NCR’s Doug Brown: Small Banks Merge Trust Equity With Tech To Drive Digital Future

Community banks may have fewer resources and a lot less in the way of digital services to offer customers, but what they lack in tech they more than make up for in customer loyalty and trust.

At a time when many have wondered if the technological limitations and conventional operations of community banks and credit unions (CUs) could threaten their existence, at least one industry expert said the so-called little guys have one distinct advantage that’s often overlooked: trust.

In a conversation with PYMNTS’ Karen Webster, NCR President of Digital Banking Doug Brown said those prognostications of doom don’t factor in the significant trust advantage community banks and CUs frequently enjoy compared to their larger rivals.

While larger banks and FinTechs are always able to buy more tech or launch new digital features, this trust equity, as Brown called it, is something that cannot be bought. To that point, the great digital shift may actually be “their opportunity to shine,” provided they are powered by the right tools to fully embrace the new moment.

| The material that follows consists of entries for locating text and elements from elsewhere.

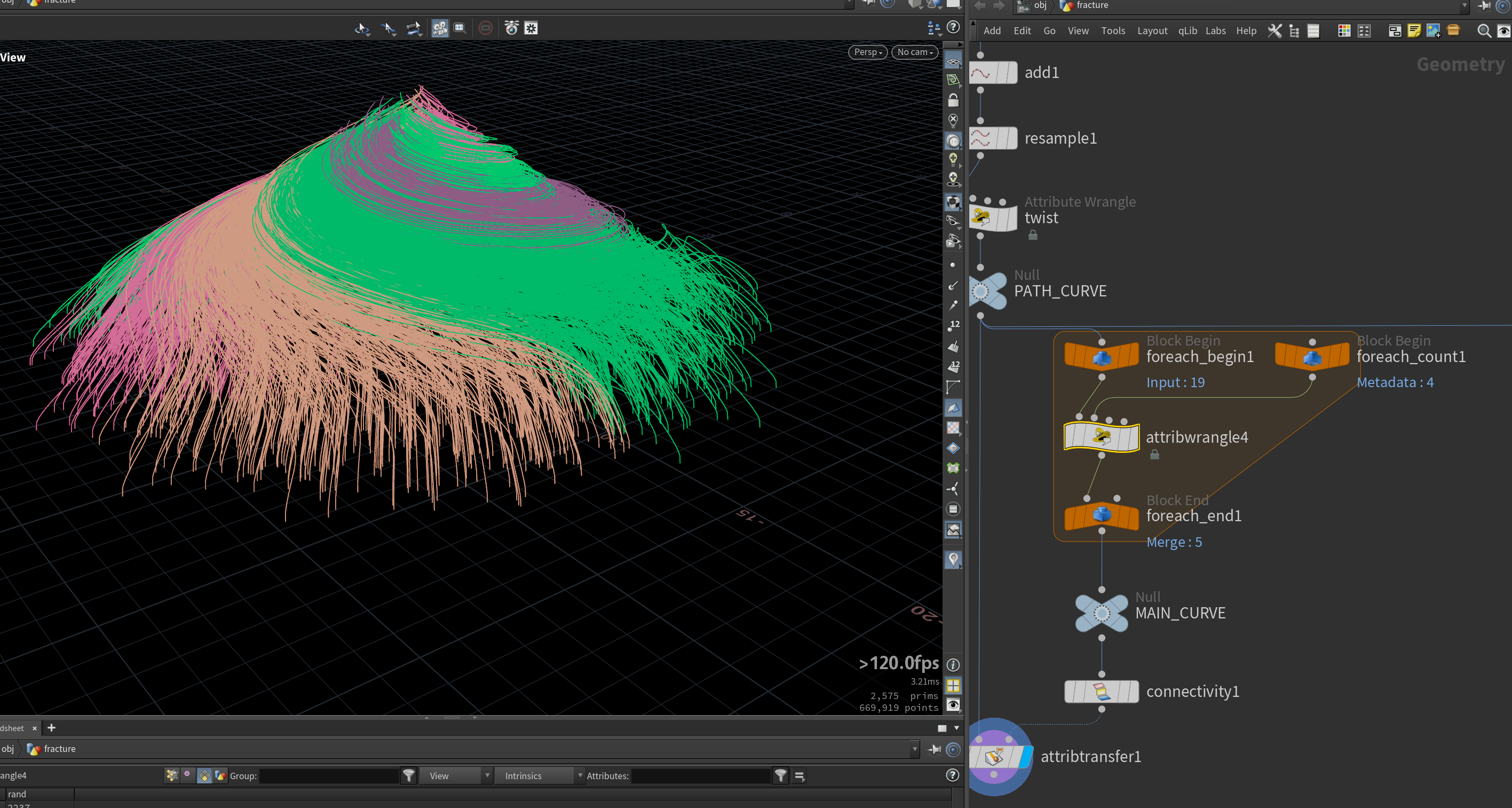This screenshot has height=808, width=1512.
Task: Add a new pane tab with plus button
Action: (52, 727)
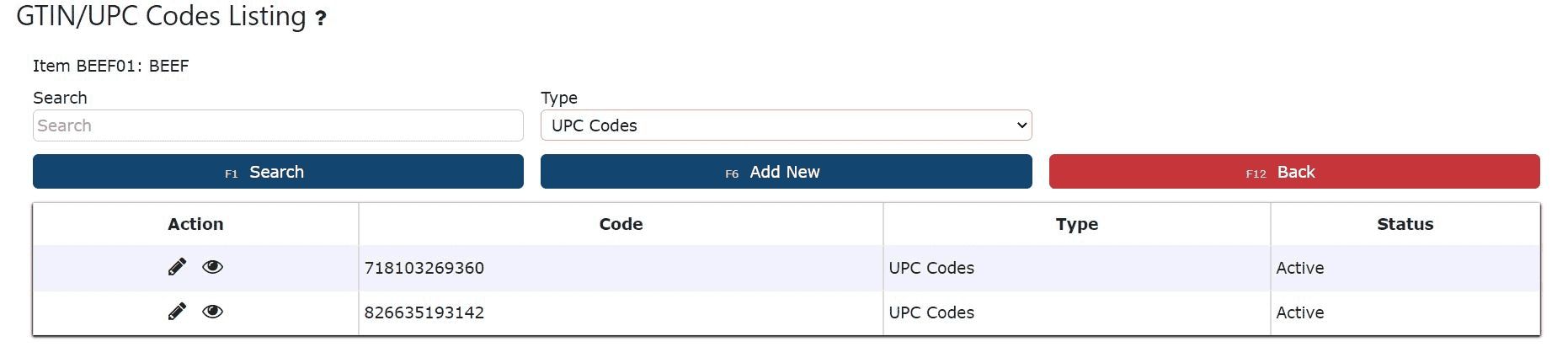Click the Action column header
Image resolution: width=1568 pixels, height=347 pixels.
(x=195, y=224)
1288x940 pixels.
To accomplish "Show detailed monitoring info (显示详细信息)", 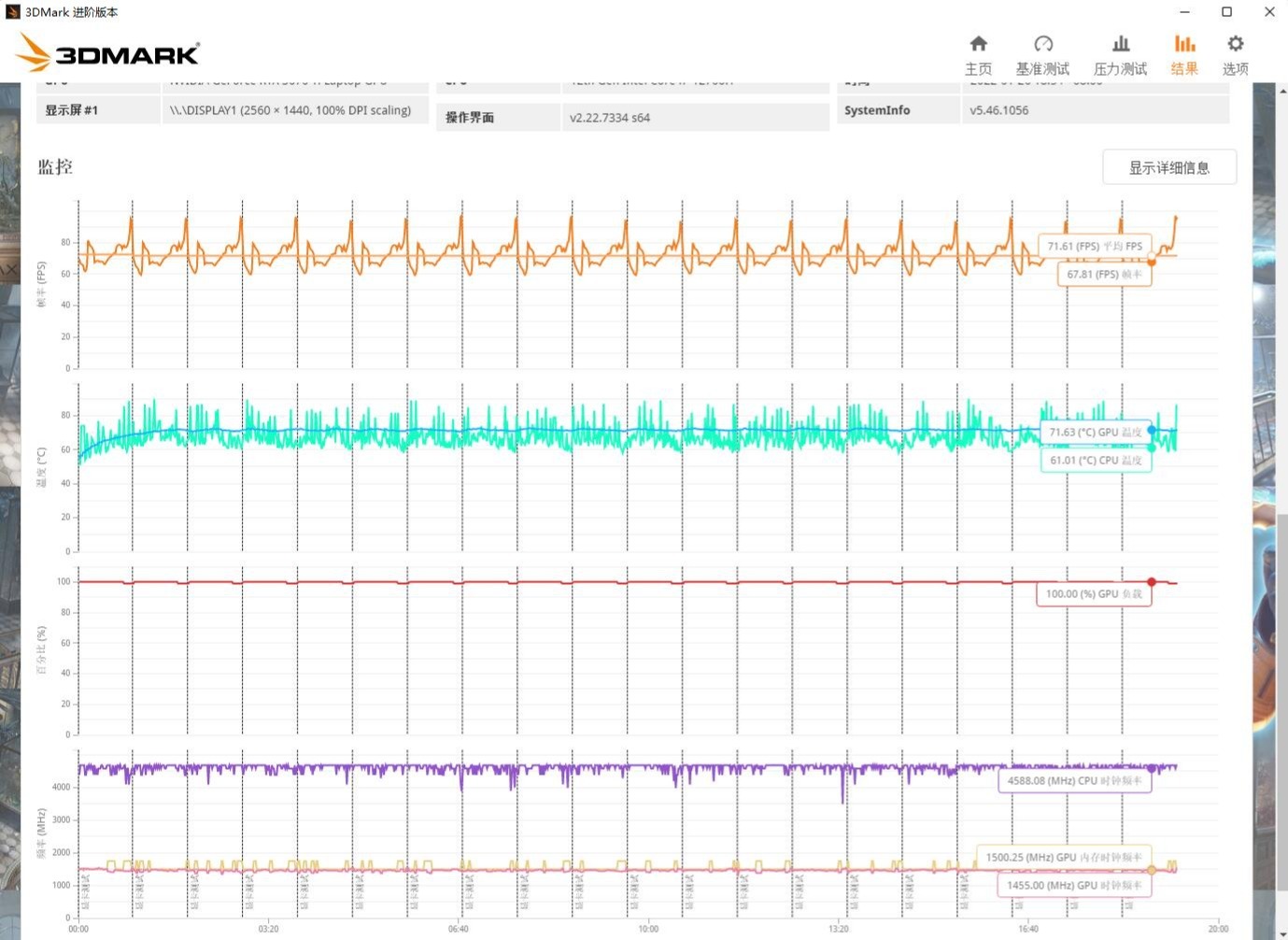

It’s an effort Google and NCR are now taking on together, with their just-announced global strategic partnership that will see NCR expand the cloud availability of its Digital Banking software portfolio, including NCR Channel Services, as well as its card and payments processing platform NCR Authentic.

Google And The Cloud

NCR, Brown said, is far from new to the cloud — the firm has worked with Google, AWS and even Azure at times as it has transitioned from a firm mainly known for its hardware solutions to an “as-a-Service” firm offering financial institutions (FIs) the ability to leverage the cloud on demand.

“The Google approach for us is a big enablement,” Brown said.

While digital banking was already there, “Now we’re just going to bring that capability faster with the Google partnership, along with other applications,” Brown explained.

He said this strategic partnership will give NCR the dynamic flexibility it will need for the delivery and configuration of myriad services for FIs at a much higher level than it has been able to provide in the past. That upgrade is helping NCR accelerate its conversion to an “as-a-Service” firm, allowing it to more efficiently and effectively serve clients.

And eventually, he said, the company will find ways to iterate within the market to offer customers a better variation on the services toward which they are already gravitating.

Buy now, pay later (BNPL) offerings present just such an opportunity point, he said. Webster noted that FIs seem to have a genuine opportunity to move into this segment and potentially reinvent how BNPL, as well as other alternative credit products now on the rise, work simply by tapping into what they already know how to do quite well: extending credit to worthy borrowers.

It’s a potential that exists in BNPL and a host of other innovative arenas, where banks and other traditional financial services providers have a built-in advantage in improving the segment.

That will take some time to surface in the market, as financial firms armed with tools need time to ingest them and determine the most effective ways to leverage them in a rapidly reforming market, Brown said. Once ingested though, the power of what will be unleashed from the segment will be quite impressive.

“The sky’s the limit in terms of what we can effectively fuse together,” he said. “We could see buy now, pay later opportunities, which banks and credit unions are interested in advancing into becoming something more like open-to-buy.”

Consumer Choice

Open-to-buy — a typical part of the B2B shopping world largely leveraged by merchandise buyers — can and likely will be adapted for consumer sales conceptually made possible by a “rapidly advanced data ecosystem,” he said. That can enable traditional players to build the best-in-class, easiest to use and easiest to manage versions of financial innovations that consumers are increasingly expecting from FIs.

The digital conversion has come, and it shows no sign of reversing, he said. And consumers aren’t abandoning the physical financial services experience wholesale, as some predicted they would. Much the way they are returning to stores, they are returning to bank branches, albeit less often than they once did. It’s primarily digital and better with digital, but it’s not a digital-only world for banking.

He said the focus for NCR and its partners at Google isn’t to force banks to abandon the physical world — their customers don’t want them to — but to expand their menu of choices for interaction so the choice is in consumers’ hands. Maybe it’s physical, maybe it’s digital, maybe it’s an alternative form factor involving something really noble, like an interactive virtual teller with some locker-type infrastructure.

“I think there’s an evolution going on, and customers are signaling that what they want increasingly is the best of both worlds,” Brown said. “And that’s both as in two, physical and digital, and not being forced to choose just one.”